┌──

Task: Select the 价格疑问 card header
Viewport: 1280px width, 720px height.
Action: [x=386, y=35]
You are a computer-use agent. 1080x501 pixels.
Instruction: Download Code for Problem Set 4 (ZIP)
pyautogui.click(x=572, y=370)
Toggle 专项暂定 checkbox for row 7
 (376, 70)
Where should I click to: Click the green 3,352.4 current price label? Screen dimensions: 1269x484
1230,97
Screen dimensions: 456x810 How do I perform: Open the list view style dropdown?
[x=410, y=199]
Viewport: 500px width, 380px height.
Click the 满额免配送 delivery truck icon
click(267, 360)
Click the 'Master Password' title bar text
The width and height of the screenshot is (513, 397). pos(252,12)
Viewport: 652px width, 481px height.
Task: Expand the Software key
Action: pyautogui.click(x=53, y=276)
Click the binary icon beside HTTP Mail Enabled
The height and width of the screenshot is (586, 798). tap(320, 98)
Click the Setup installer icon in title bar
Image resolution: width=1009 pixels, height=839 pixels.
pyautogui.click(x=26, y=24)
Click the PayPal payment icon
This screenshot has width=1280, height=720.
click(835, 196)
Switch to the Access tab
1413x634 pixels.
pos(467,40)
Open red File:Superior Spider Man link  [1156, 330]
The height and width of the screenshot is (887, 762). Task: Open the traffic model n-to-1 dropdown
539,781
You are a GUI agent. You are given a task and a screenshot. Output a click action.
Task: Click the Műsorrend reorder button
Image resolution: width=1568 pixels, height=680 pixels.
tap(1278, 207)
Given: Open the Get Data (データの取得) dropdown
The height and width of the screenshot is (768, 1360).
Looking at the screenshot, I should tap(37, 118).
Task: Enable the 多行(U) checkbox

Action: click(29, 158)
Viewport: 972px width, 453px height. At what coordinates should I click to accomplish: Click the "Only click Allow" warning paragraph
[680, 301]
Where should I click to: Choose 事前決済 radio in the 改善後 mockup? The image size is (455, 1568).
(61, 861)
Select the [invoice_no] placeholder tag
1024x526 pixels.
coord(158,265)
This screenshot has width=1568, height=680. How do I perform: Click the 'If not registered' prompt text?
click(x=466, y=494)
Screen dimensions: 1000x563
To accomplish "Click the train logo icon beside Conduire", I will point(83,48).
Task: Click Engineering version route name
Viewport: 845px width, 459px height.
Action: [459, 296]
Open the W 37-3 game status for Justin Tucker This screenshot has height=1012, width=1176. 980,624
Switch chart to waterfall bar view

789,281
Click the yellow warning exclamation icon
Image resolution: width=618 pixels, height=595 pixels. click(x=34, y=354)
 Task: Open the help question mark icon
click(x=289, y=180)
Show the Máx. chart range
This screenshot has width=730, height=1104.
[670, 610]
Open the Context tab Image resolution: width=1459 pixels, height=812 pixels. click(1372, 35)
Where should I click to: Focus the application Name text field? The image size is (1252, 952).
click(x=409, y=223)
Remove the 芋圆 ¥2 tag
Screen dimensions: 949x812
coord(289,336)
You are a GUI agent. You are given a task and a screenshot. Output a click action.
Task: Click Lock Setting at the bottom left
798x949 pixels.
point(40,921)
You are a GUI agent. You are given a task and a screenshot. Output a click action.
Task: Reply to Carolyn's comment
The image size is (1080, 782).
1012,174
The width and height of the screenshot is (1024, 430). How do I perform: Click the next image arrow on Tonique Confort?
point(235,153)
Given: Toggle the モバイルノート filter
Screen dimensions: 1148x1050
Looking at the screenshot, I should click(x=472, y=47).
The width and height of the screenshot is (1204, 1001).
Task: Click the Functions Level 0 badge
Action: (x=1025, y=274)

└──

▸ Instructions for the task
Reply with the complete records, restated exactly.

▸ Solution to the exercise
Task: Select the 价格疑问 card header
Viewport: 1280px width, 720px height.
Action: [x=386, y=35]
You are a computer-use agent. 1080x501 pixels.
Instruction: Download Code for Problem Set 4 (ZIP)
pyautogui.click(x=572, y=370)
Toggle 专项暂定 checkbox for row 7
 (376, 70)
Where should I click to: Click the green 3,352.4 current price label? Screen dimensions: 1269x484
1230,97
Screen dimensions: 456x810 How do I perform: Open the list view style dropdown?
[x=410, y=199]
Viewport: 500px width, 380px height.
Click the 满额免配送 delivery truck icon
click(267, 360)
Click the 'Master Password' title bar text
The width and height of the screenshot is (513, 397). pos(252,12)
Viewport: 652px width, 481px height.
Task: Expand the Software key
Action: pyautogui.click(x=53, y=276)
Click the binary icon beside HTTP Mail Enabled
The height and width of the screenshot is (586, 798). tap(320, 98)
Click the Setup installer icon in title bar
Image resolution: width=1009 pixels, height=839 pixels.
pyautogui.click(x=26, y=24)
Click the PayPal payment icon
This screenshot has width=1280, height=720.
click(835, 196)
Switch to the Access tab
1413x634 pixels.
pos(467,40)
Open red File:Superior Spider Man link  [1156, 330]
The height and width of the screenshot is (887, 762). Task: Open the traffic model n-to-1 dropdown
539,781
You are a GUI agent. You are given a task and a screenshot. Output a click action.
Task: Click the Műsorrend reorder button
Image resolution: width=1568 pixels, height=680 pixels.
tap(1278, 207)
Given: Open the Get Data (データの取得) dropdown
The height and width of the screenshot is (768, 1360).
Looking at the screenshot, I should tap(37, 118).
Task: Enable the 多行(U) checkbox

Action: click(29, 158)
Viewport: 972px width, 453px height. At what coordinates should I click to accomplish: Click the "Only click Allow" warning paragraph
[680, 301]
Where should I click to: Choose 事前決済 radio in the 改善後 mockup? The image size is (455, 1568).
(61, 861)
Select the [invoice_no] placeholder tag
1024x526 pixels.
coord(158,265)
This screenshot has width=1568, height=680. How do I perform: Click the 'If not registered' prompt text?
click(x=466, y=494)
Screen dimensions: 1000x563
To accomplish "Click the train logo icon beside Conduire", I will point(83,48).
Task: Click Engineering version route name
Viewport: 845px width, 459px height.
Action: [459, 296]
Open the W 37-3 game status for Justin Tucker This screenshot has height=1012, width=1176. 980,624
Switch chart to waterfall bar view

789,281
Click the yellow warning exclamation icon
Image resolution: width=618 pixels, height=595 pixels. click(x=34, y=354)
 Task: Open the help question mark icon
click(x=289, y=180)
Show the Máx. chart range
This screenshot has width=730, height=1104.
[670, 610]
Open the Context tab Image resolution: width=1459 pixels, height=812 pixels. click(1372, 35)
Where should I click to: Focus the application Name text field? The image size is (1252, 952).
click(x=409, y=223)
Remove the 芋圆 ¥2 tag
Screen dimensions: 949x812
coord(289,336)
You are a GUI agent. You are given a task and a screenshot. Output a click action.
Task: Click Lock Setting at the bottom left
798x949 pixels.
point(40,921)
You are a GUI agent. You are given a task and a screenshot. Output a click action.
Task: Reply to Carolyn's comment
The image size is (1080, 782).
1012,174
The width and height of the screenshot is (1024, 430). How do I perform: Click the next image arrow on Tonique Confort?
point(235,153)
Given: Toggle the モバイルノート filter
Screen dimensions: 1148x1050
Looking at the screenshot, I should click(x=472, y=47).
The width and height of the screenshot is (1204, 1001).
Task: Click the Functions Level 0 badge
Action: (x=1025, y=274)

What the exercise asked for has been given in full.